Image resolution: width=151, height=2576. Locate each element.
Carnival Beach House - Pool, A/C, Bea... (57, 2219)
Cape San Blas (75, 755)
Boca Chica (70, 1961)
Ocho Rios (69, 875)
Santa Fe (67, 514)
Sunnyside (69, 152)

Your assignment:
Transcribe the full listing exactly, leaving out no line.

Reply to the exercise:
Image resolution: width=151, height=2576. Locate each element.
Carnival Beach House - Pool, A/C, Bea... (57, 2219)
Cape San Blas (75, 755)
Boca Chica (70, 1961)
Ocho Rios (69, 875)
Santa Fe (67, 514)
Sunnyside (69, 152)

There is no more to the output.